Obscurantism: What Tea are you Really Buying?

Parroting is a serious issue in the tea market where most people do not have good grasps of the truth and reality about the product and market information. For the sake of gaining presence, however, many choose to echo content which sources may be inaccurate, untrue, and laddened with various agendas. Many also generate such sources.
so why have some people tried to obscure the definition of oolong?
Outside of China, where oolong originated, only Taiwan and some regions in Thailand and Vietnam are producing teas that can be technically defined as oolongs. Accessing these sources is easy for some, but difficult for others.
Proper oolong production requires intense skills throughout the process. There simply is no such personnel in the other tea production countries and few are humble enough to reach out to learn. They also lack the diversity of cultivars that is crucial in oolong production, and many tea producers in these countries are still not believing this.
However, the key issue lies in the cost. Even the least developed of the above four countries, the average tea workers’ salary is much more reasonable than most other tea production countries, such as those in India, Sri Lanka, Indonesia and not to mention Kenya. Tea from these places can be a lot lower in cost.
Nor are these places willing to change the way they have set up for minimising procedures and maximizing throughput.
plantations are industrialized tea gardens
Plantations ( as opposite to tea gardens in small farms throughout oolong regions ), setup by the British and other European nations during the colonial era, basing on the thinking during the early days of industrialization and mass production, are far from capable of the change required to properly process oolong. Knowledge, special skills, and appreciation of quality on the side of the workers are not in the formula of “production line”. Not to mention in-time and small batch processing.
To squeeze oolongs out from these lines unlikely, the alternative is to re-define oolong as something that they can easily adapt their production set up to produce.
So you can complete the story.
Control of the voice that the consumers listen to determines what is the real oolong, or for that matter, real anything. It is this “re-aligned reality” that consumers base their decisions upon. It is the reality defined by whoever has the most resources to dominate the voice.

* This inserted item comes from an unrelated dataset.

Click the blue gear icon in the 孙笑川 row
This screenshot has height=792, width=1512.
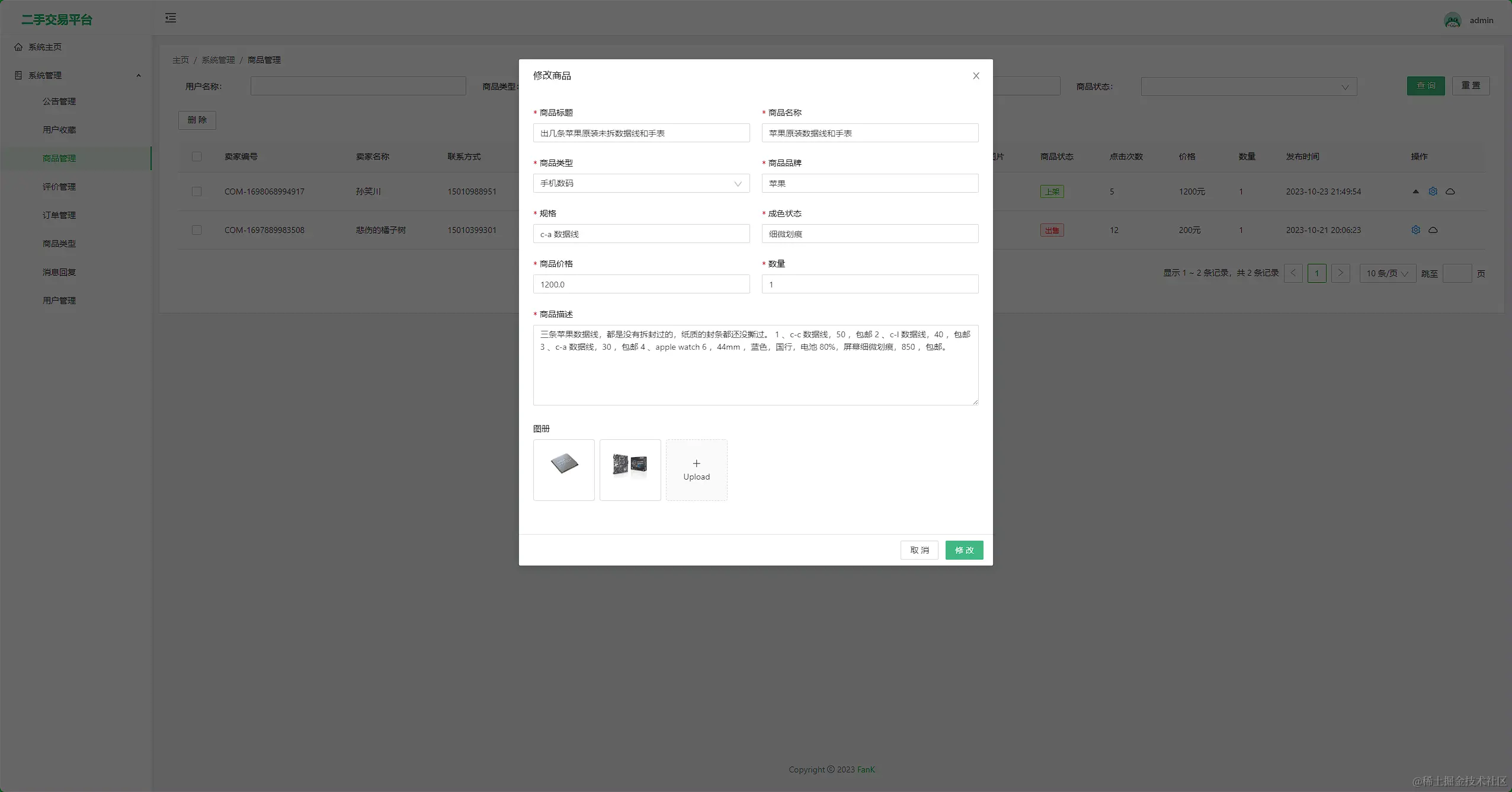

It is therefore, an intentional decision, rather than an ignorant one, for people with influence in the West to define a category of tea more conveniently suitable for them to exploit the profit margin of, or to easily sell another variety without having to educate the market. They know the majority in the trade will follow.
Parroting is human nature
The trend for white tea that began a decade and some ago triggered the same redefinition endeavours. A large proportion of products under the category of white tea in many teashops operated in the West are not white tea at all. ( What really is a white tea? )
The health effects of tea, because of recent scientific findings, is yet again another topic which market communication is heavily manipulated. So are the counter-strike communication efforts from coffee, wine and other beverages.
If the nature of tea is a target for obscurantism in the West, there are by far a lot more subjects in tea that are mystified in the East by way of influencing parrots. Following what others say without finding out the facts by themselves is a universal human condition that entities with the power to manipulate have known too well. Copying text from the internet to populate one’s own website to boost traffic is far too easy, far too tempting than the handwork of fact-finding and telling the truth.
This needs to change.
don’t let them blacken my picture of the world
In 1965, when Ralph Nader began to criticize the American motor industry of unsafe vehicle designs, he not only started a consumer’s rights movement, but also rang a wakeup call for taking back facts finding and information communication in our own hands. In terms of resources, this is like David vs Goliath — Nader was only a young lawyer from an immigrant family then. Big tea companies have deep marketing budget, we small teashops and consumers have only our time for writing on the internet.
Nader’s effort has given us consumer rights organisations such as the Consumer Council in your home country. To some people, tea may not be as serious an issue as cars without seat belts, but to others it is something a lot more intimately related to our body and health. Obscuring the truth and thereby excluding the access to genuine quality is defying the consumers from the enjoyment and benefits of the real thing. It is “blackening our picture of the world”. We are working against it. Wouldn’t you do the same?